What are we doing wrong? Surely we should be climbing the walls with stress at this juncture. We are only a few weeks away from a house move from one end of the country to another (some might say from one country to another), into a house that is so far away and difficult to get to that we will not see the place now until we arrive at the door with our furniture and, we hope, our own front door key. But with no toilet or sink yet installed in our Yeovil bathroom, are we really ready to leave? Well no, but we have Andrew, one of the builders who worked on opening up our living room, on stand by to fit the toilet as soon as the floor is laid and now that the bath is fully tiled up, the vinyl floor tiles will go down in only a few hours. So there is a plan, it seems.

Packing began in earnest today after Kate arrived home with armfuls of flat-packed boxes and a big roll of bubble-wrap. Already now I personally have assembled, labelled and sealed some of the boxes, a very satisfying experience because it also involves sorting through the contents and throwing out things we no longer have any use for. Of course this is a two-edged sword for it is inevitable, sooner or later, that we turn up the old photo albums and we both just know that as soon as these are opened the day is lost, neither of us can pull ourselves away and we end up drowning in the memories as they flood past our eyes.

Here are some examples, although I appreciate that these may be of limited interest to anyone who does not know these people. Pictured here are my brother, parents and grand-parents seated on a settee that I recognise and in a house that I remember well. I can even recall taking the picture and even the camera I used. Flash photography in the 1960s meant plugging a small blue bulb into the centre of a fan-like reflector. Triggered by current from a battery the bulb exploded, sometimes dangerously, in a single flare, after which the molten blob it had become was thrown away.

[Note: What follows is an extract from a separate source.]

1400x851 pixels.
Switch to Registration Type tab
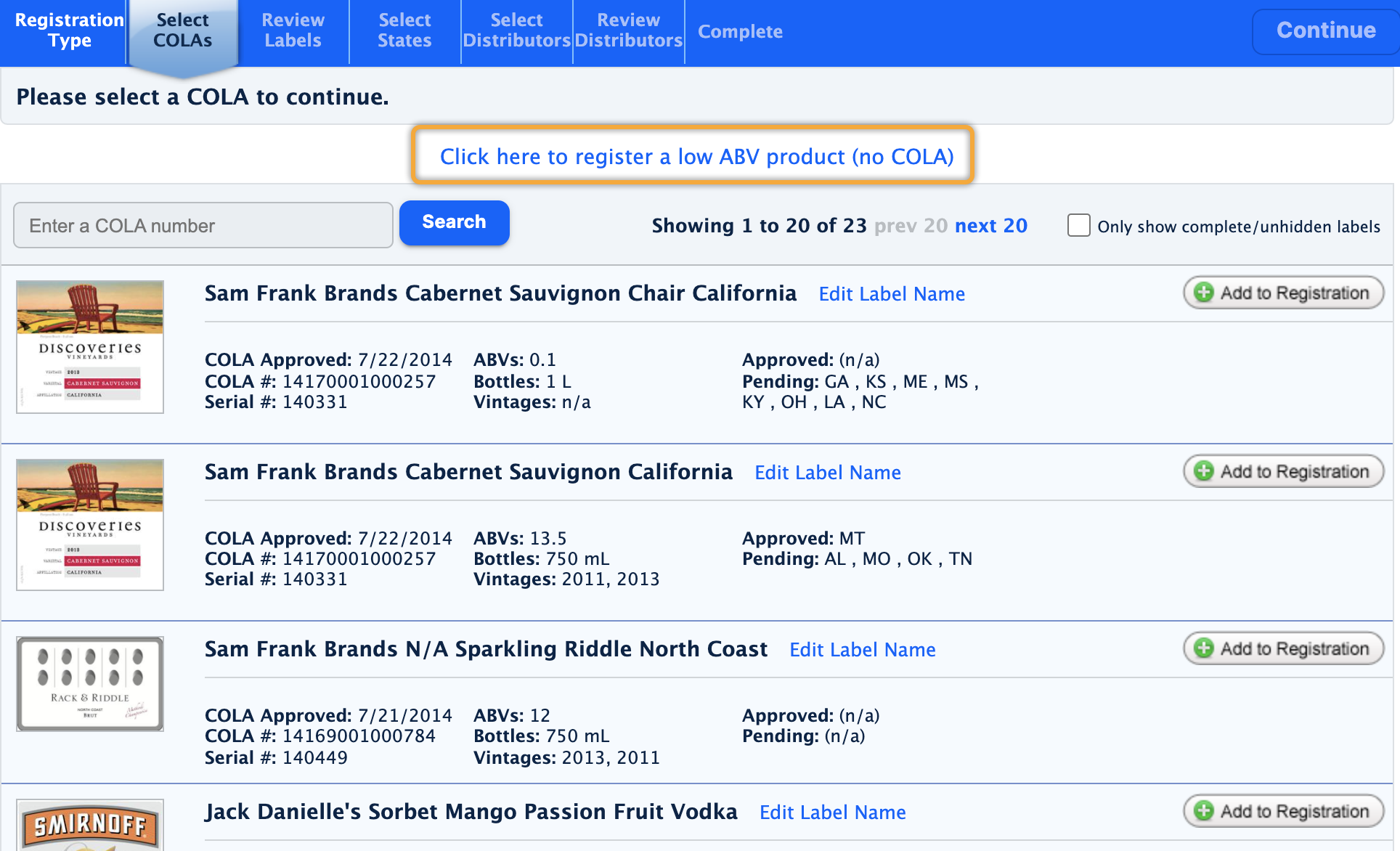coord(69,30)
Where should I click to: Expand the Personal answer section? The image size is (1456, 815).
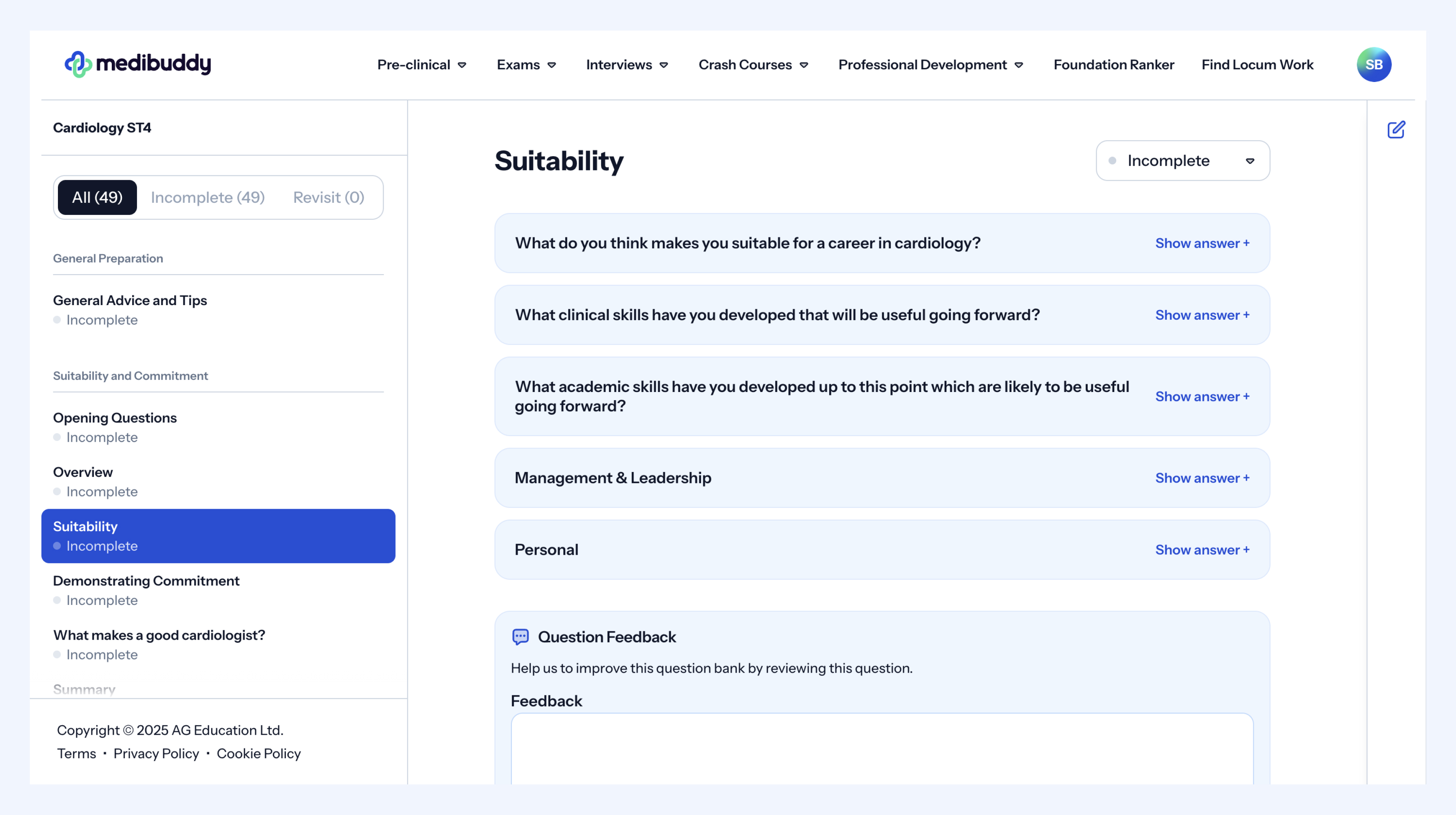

Just to put things in perspective, this second picture comes from Kate’s side of the family, her grandparents with their children. Kate’s mum is on the left with the bow in her hair and her age puts this shot around 1920. The difference in style is quite marked and as much as anything else this illustrates the development of the camera which brought about a change of role, from a professional’s tool to a piece of domestic equipment anyone could own. Each of us knows or remembers different things about our maternal grandfathers, just small fractions of the men that they were, and although they would never have known each other they did share a name, Arthur, which is sort of nice to think about.

Of course what is really dominating our thoughts from moment to moment is a Scottish landscape, soon to be on our doorstep. The Internet enables us to discover what hot issues are affecting the lives of our soon-to-be-neighbours living on the Kintyre peninsula. and top of the list seems to be the plan to use the sea close to Machrihanish for a set of generating towers, a wind farm. Its location lies on a track used by yachts sailing around the Mull and it is also not far away from the RAF base and airport, to say nothing of the golf course. (I didn’t realise this but apparently the game of golf is badly affected if the view is not just right.) All this is causing excitement and controversy locally. Bizarrely, until last year, the wind farm towers used to be manufactured locally, just outside Campbeltown and when Cirrus was berthed there in July we watched these vast tubes being loaded and shipped away. The factory has been a recent casualty of the recession, sad to say, but another hot news item. Will the plant be sold or broken up? Watch this space.